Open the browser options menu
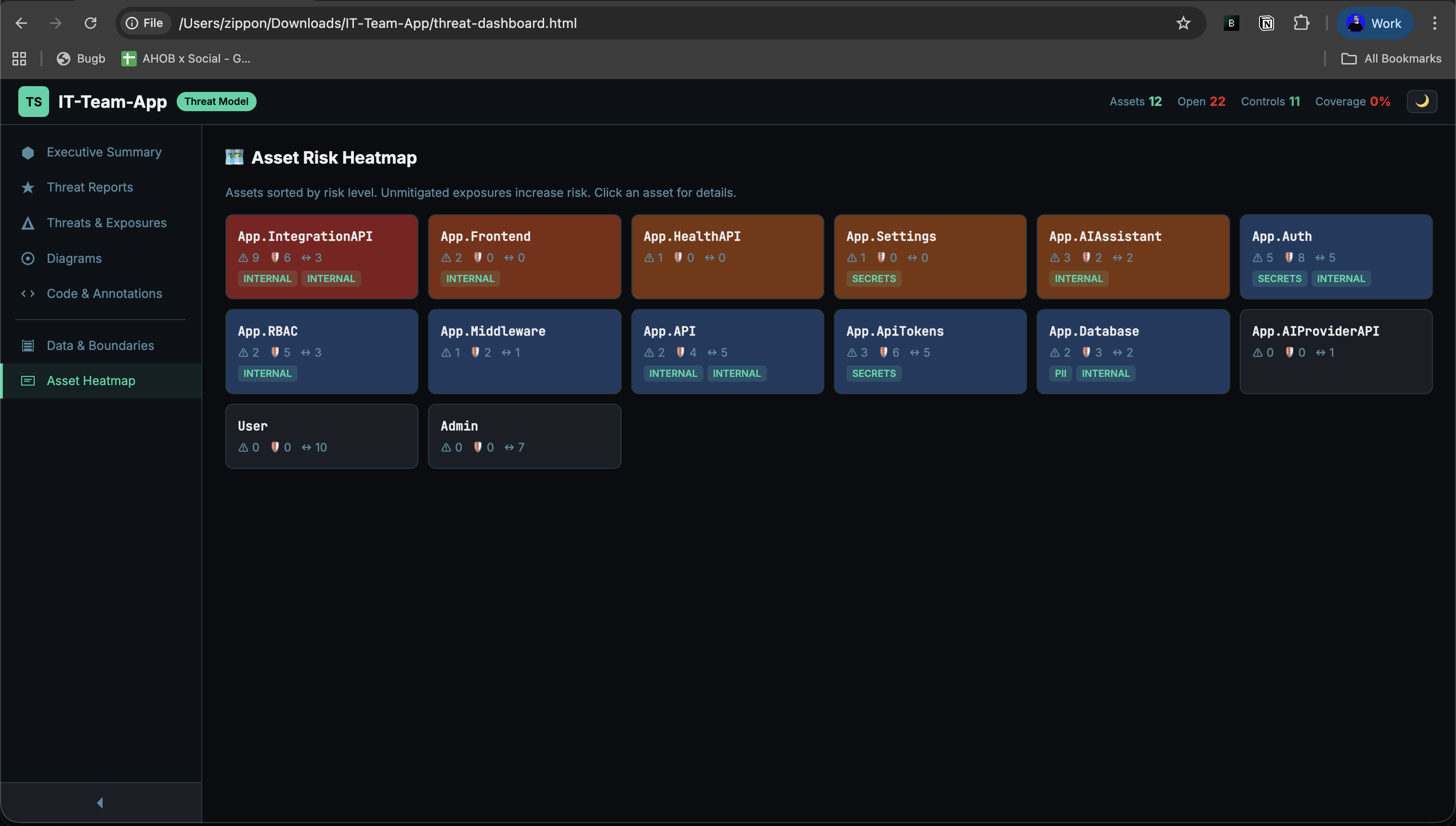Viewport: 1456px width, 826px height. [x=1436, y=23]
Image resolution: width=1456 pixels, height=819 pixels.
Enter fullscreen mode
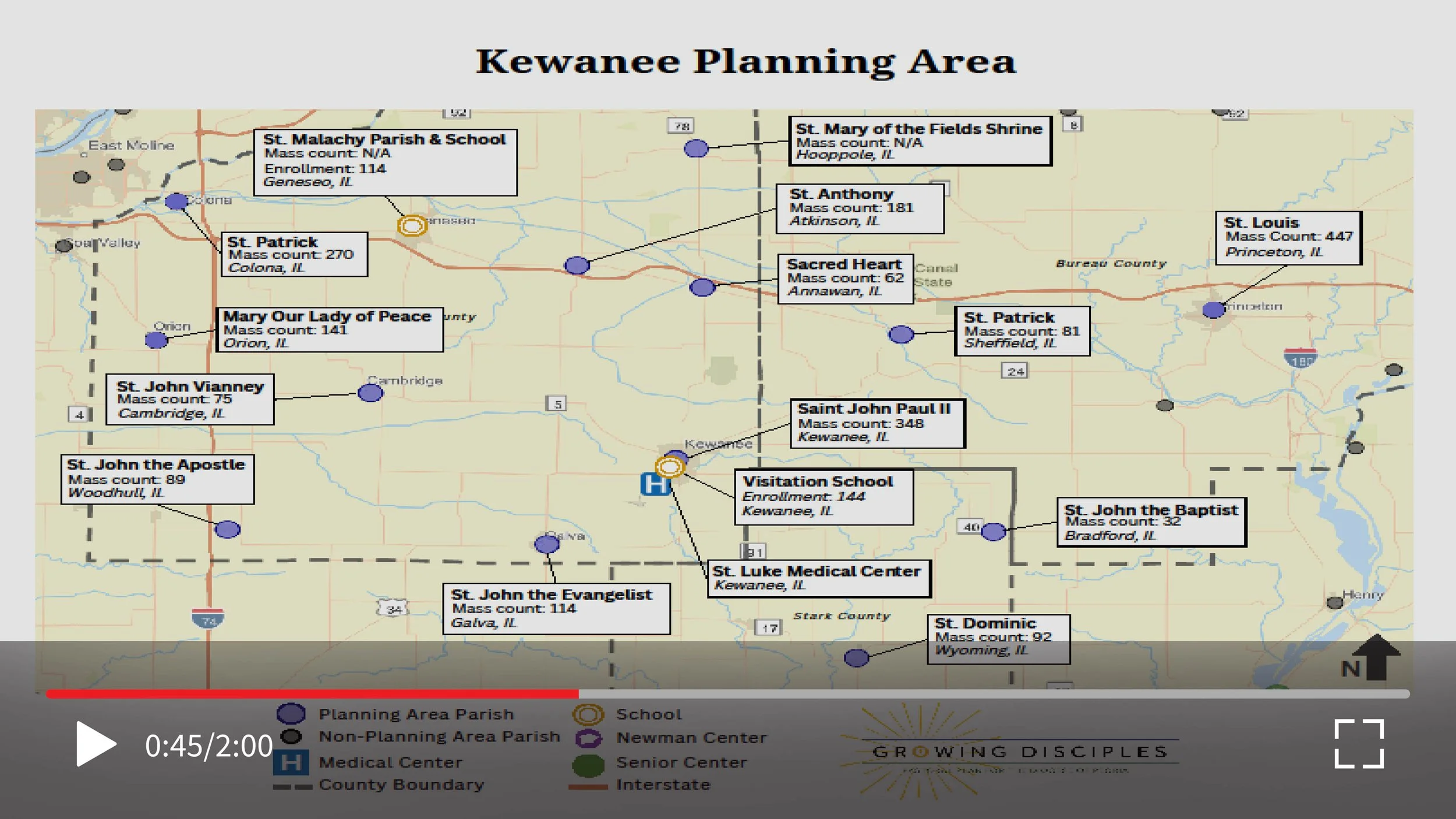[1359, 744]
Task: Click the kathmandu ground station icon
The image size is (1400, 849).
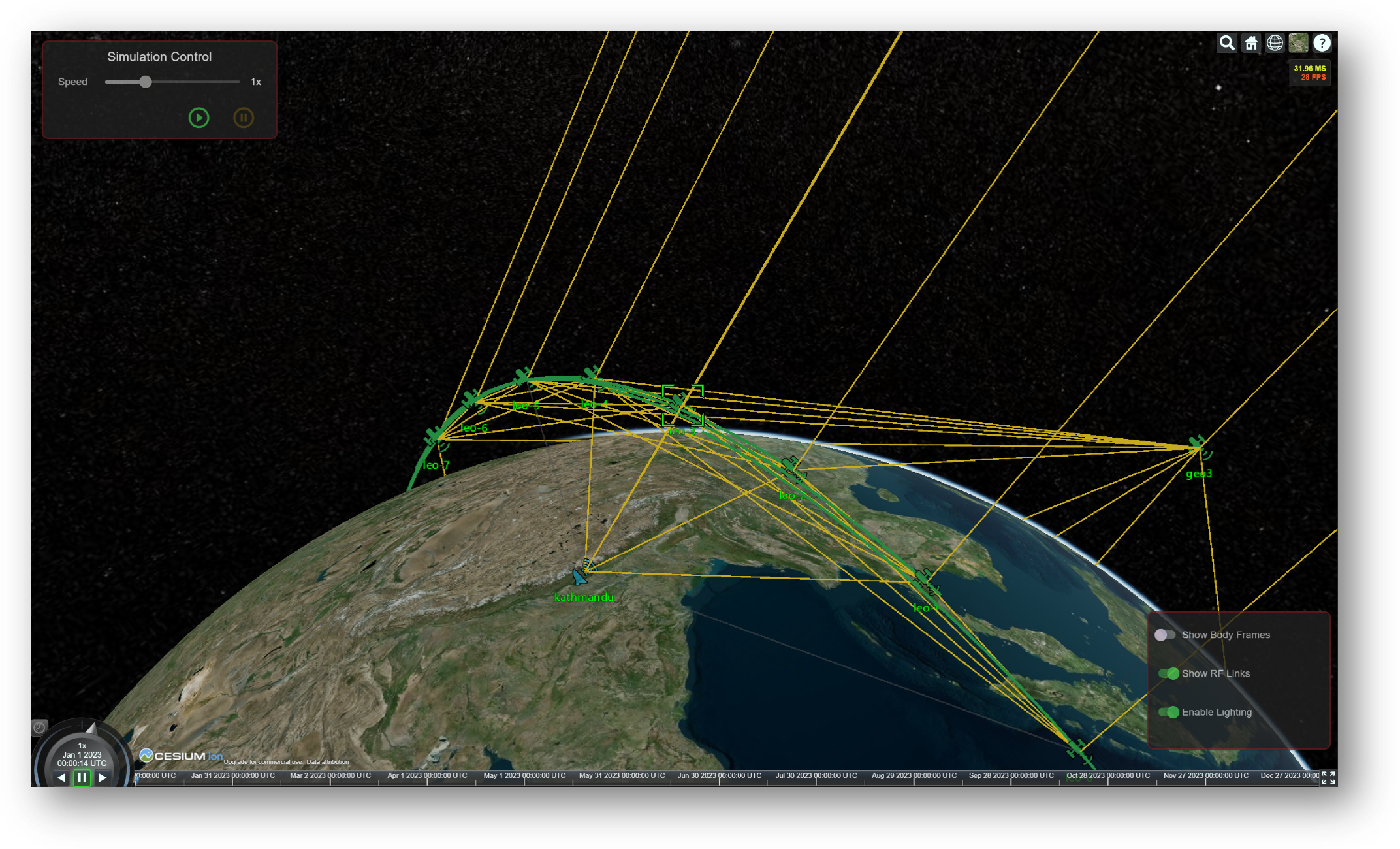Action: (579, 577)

## Task brief
Reproduce every record above exactly, omitting the pictures.

## Solution
Open the browser options menu
Viewport: 1456px width, 826px height. [x=1436, y=23]
Image resolution: width=1456 pixels, height=819 pixels.
Enter fullscreen mode
[1359, 744]
Task: Click the kathmandu ground station icon
The image size is (1400, 849).
Action: (579, 577)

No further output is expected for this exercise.